Plaintiff insists that her claim is not untimely because it was being litigated at the administrative level until 2005. However, Plaintiff was not required to exhaust administrative remedies prior to filing her claim under § 504 of the Rehabilitation Act. See Freed v. Consolidated Rail Corp., 201 F.3d 188, 191 (3d Cir. 2000); Holland, supra, at *2.
Based upon the foregoing discussion, Plaintiff's claims against Defendants Bohrer and Weber will be dismissed in their entirety. Plaintiffs' claims against St. Martin Center will likewise be dismissed, except for her claims under the ADA and Title VII. An appropriate order follows.

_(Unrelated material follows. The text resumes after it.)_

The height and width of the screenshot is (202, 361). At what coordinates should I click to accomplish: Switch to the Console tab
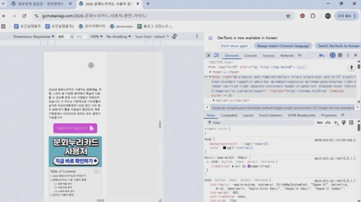point(250,55)
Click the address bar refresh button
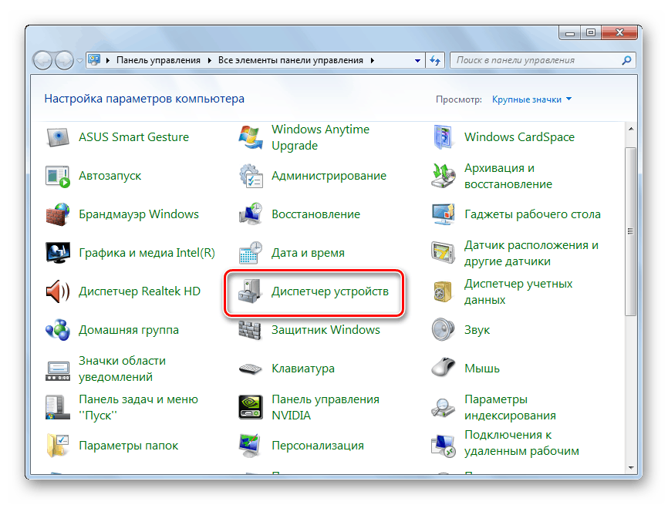The width and height of the screenshot is (668, 505). (x=435, y=60)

ORDER AND NOW, to wit, this 15th day of August, 2006, for the reasons set forth in the accompanying Memorandum Opinion,
IT IS HEREBY ORDERED that Defendants' Motion to Dismiss Pursuant to Fed.R.Civ.P. 12(b)(6) or, in the Alternative, Motion for Summary Judgment Pursuant to Fed.R.Civ.P. 56 [Doc. # 17] is GRANTED in part and DENIED in part as follows:
1. Said motion is GRANTED with respect to all claims directed against Defendants Bohrer and Weber; and
2. With respect to Plaintiff's claims against St. Martin Day Care Center, said motion is DENIED as to Plaintiff's claims under the Americans with Disabilities Act and Title VII of the Civil Rights Act and GRANTED in all other respects.